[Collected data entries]
==*==
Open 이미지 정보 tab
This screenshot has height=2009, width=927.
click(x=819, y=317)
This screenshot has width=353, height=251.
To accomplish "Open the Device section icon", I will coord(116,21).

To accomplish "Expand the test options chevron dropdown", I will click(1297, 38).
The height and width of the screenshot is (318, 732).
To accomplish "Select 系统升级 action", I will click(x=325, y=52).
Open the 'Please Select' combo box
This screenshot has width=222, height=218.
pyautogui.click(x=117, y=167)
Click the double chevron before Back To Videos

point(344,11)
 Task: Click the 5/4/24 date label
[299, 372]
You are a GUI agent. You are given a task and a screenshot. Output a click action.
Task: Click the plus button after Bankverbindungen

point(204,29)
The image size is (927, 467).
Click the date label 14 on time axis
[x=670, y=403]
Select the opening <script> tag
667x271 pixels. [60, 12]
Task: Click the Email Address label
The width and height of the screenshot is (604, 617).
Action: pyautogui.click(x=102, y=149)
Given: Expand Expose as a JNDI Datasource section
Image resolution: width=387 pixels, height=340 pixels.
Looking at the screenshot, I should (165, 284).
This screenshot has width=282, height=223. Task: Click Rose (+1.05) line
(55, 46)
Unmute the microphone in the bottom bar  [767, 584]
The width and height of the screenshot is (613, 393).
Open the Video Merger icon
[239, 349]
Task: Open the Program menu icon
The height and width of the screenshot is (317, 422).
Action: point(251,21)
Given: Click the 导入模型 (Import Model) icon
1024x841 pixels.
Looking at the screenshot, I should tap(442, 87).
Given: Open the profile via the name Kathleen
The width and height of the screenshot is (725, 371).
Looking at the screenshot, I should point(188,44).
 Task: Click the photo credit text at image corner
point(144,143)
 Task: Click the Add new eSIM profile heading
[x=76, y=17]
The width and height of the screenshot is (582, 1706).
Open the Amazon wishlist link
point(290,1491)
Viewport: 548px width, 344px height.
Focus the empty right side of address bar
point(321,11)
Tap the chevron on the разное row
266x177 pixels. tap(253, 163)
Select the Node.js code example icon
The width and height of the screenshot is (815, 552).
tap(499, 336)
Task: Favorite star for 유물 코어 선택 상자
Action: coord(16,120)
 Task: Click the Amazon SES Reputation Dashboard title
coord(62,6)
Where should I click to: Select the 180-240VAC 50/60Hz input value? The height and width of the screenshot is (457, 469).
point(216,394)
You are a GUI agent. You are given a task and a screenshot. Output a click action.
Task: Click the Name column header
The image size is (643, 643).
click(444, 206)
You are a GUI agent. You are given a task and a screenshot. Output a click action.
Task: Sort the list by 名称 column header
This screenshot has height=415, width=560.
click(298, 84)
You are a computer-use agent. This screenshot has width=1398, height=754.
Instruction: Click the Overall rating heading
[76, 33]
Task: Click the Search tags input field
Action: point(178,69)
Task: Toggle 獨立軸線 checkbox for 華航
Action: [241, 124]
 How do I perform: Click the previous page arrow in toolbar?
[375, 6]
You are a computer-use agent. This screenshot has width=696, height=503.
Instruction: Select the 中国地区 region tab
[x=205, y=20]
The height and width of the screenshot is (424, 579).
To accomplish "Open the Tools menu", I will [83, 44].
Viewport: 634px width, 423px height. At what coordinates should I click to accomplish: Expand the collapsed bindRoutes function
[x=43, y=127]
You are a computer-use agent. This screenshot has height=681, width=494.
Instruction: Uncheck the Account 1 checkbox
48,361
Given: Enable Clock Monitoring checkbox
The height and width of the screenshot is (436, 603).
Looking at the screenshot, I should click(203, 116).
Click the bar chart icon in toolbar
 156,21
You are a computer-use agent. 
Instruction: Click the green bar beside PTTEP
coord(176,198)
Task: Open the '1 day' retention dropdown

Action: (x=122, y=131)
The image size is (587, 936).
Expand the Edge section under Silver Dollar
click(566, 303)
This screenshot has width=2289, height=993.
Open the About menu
==*==
- What this task involves: The word is "computer". Copy every line above where it appears.

- Solution for this problem:
You are a computer-use agent. This screenshot has width=1398, height=754.
You are a computer-use agent. This screenshot has width=696, height=503.
You are a computer-use agent. This screenshot has height=681, width=494.
You are a computer-use agent. 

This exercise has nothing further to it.